Ergo: non farti condizionare da chi ti dice di scrivere così o colà. Fino a che il tuo testo è pulito e la grammatica corretta, sei nel giusto.
Il suono è la base dello stile, prima di tutto il resto
Prendi una frase, tua o del primo libro che hai sotto mano, e leggila ad alta voce: quel suono è la musica della prosa. Gli elementi più basilari dello stile sono le lettere. Pensa se scrivessi solo così, una sequenza di “s” che si susseguono, come sarebbe la prosa? Un po’ faticosa, se letta ad alta voce, no? Riportando parecchie “r” la frase riecheggia in un’altra maniera.

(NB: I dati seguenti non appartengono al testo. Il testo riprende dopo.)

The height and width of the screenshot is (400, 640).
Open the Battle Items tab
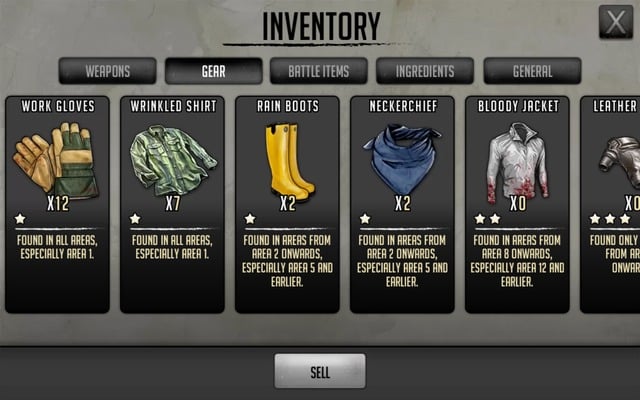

Pensa alla melodia della tua prosa e scegli attentamente le lettere, ovvero i suoni. Dopo aver scritto, rileggi sempre ad alta voce. Ricorda che se c’è troppo di un suono, deve essere lì per una ragione ben precisa, come nell’onomatopea, altrimenti è meglio evitarlo del tutto e mantenere un equilibrio acustico.

Punto di vista e narratore
La forma
Esistono due tipi di stile agli antipodi. Potremmo dire che a un capo c’è lo stile asciutto, senza tanti aggettivi né avverbi. Le frasi sono corte e dirette: soggetto verbo complemento, senza tante giravolte. Le descrizioni sono essenziali, al midollo.
All’altra estremità c’è invece lo stile barocco, molto ornamentale, abbondante di aggettivi e avverbi, con frasi concatenate in subordinate, mentre le descrizioni abbondano di dettagli.
La maggioranza degli scrittori di oggi sono da qualche parte nel mezzo.
Voglio ribadire che nessuno stile è meglio di un altro, come ogni persona ha la propria voce, così ogni autore ha la propria prosa. Inoltre, essa potrebbe essere condizionata dal contenuto: lo stile deve anche tener conto dello scopo della storia. Stile e tema di solito sono connessi.
Qui di seguito voglio mostrarti due illustri esempi per meglio dare l’idea di ciò di cui sto parlando.
Canto di Natale
di Charles Dickens
Oh! ma che stretta sapevano avere le benedette mani di cotesto Scrooge! come adunghiavano, spremevano, torcevano, scuoiavano, artigliavano le mani del vecchio lesina peccatore! Aspro e tagliente come una pietra focaia, dalla quale nessun acciaio al mondo aveva mai fatto schizzare una generosa scintilla; chiuso, sigillato, solitario come un’ostrica. Il freddo che aveva di dentro gli gelava il viso decrepito, gli cincischiava il naso puntuto, gli accrespava le guance, gli stecchiva il portamento, gli facea rossi gli occhi e turchinucce le labbra sottili, si mostrava fuori in una voce acre che pareva di raspa.
Sul capo, nelle sopracciglie, sul mento asciutto gli biancheggiava la brina. La sua bassa temperatura se la portava sempre addosso; gelava il suo studio né giorni canicolari; non lo scaldava di un grado a Natale.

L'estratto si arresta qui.